Mark Ruffalo, Interview

Interview with Mark Ruffalo

Interview with Mark Ruffalo

After two movies failed to ignite the fans (2003's Hulk starring Eric Bana and 2008's The incredible Hulk starring Edward Norton), Marvel decided to start over with the character for Avengers Assemble. And casting Oscar-nominated actor Mark Ruffalo ignited a firestorm among the online fan community who saw him as far too serious for the role.

Contactmusic caught up with Ruffalo at the London premiere to find out how he felt about the reaction. "I was overcome by a moment of very poor judgement early on by going online and seeing the response to me stepping in for the new Banner," he says. "I won't do that again! It wasn't glowing. I found the fans' exuberant passion to be very very brutal. So I hope we've amended that with this film."

But the truth is that Ruffalo has loved the character since he was a child. "I was a particular fan of the TV show," he says, referring to the iconic late-70s series starring Bill Bixby. "When I was offered the role, I talked to writer-director Joss Whedon about it.

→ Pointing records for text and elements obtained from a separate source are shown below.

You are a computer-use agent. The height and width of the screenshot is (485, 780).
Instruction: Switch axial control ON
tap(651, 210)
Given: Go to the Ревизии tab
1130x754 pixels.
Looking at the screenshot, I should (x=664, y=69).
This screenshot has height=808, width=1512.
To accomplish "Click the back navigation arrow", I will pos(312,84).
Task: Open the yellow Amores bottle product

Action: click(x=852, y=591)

He said he wanted to return to the Bill Bixby kind of world-weary charm of a man who is on the run but still trying take time to live his life and falling in love and having a sense of humour about himself. And I like that. But I also liked the idea that I would be the first actor to play both Banner and the Hulk. That was probably the most exciting thing to me."

On TV, the Hulk was played by bodybuilder Lou Ferrigno, while in the two films he was completely animated. This time, Ruffalo got to perform the role himself in a motion-capture process similar to what Andy Serkis used for Rise of the Planet of the Apes. "Yes, there was the element of wearing a leotard that reduced me to a Chinese checker board, but other than that, it was a very involved process," Ruffalo says. "There were three parts: we did all the motion capture before we shot the movie, we did it while we were shooting the movie and we did it after. It was a very, very intensive process, and I was by myself most of the time, which was lonely. In a leotard!"

While this allowed Ruffalo to bring out the Hulk's personality, it's still rather different from his acclaimed roles in films like You Can Count on Me or The Kids Are All Right. "Avengers Assemble isn't the type film that I've done in the past or that I am usually invited to do," he says, smiling. And indeed, he doesn't look like the other Avengers. "I am in a scruffy linen suit that was bought directly out of a thrift store, and I am looking around the room at these impeccable human specimens feeling like a tool and thinking, 'What am I doing here?'" he laughs. "I felt a strange jealousy as I was looking at their cool outfits and strapping bodies. I was purposely told not to put on muscle for the role, so I was the pipsqueak. I longed to have my cool outfit and be part of the team, but that is exactly how Bruce Banner is feeling as well. But I also love the idea of actually getting to bust out into the big green rage machine!"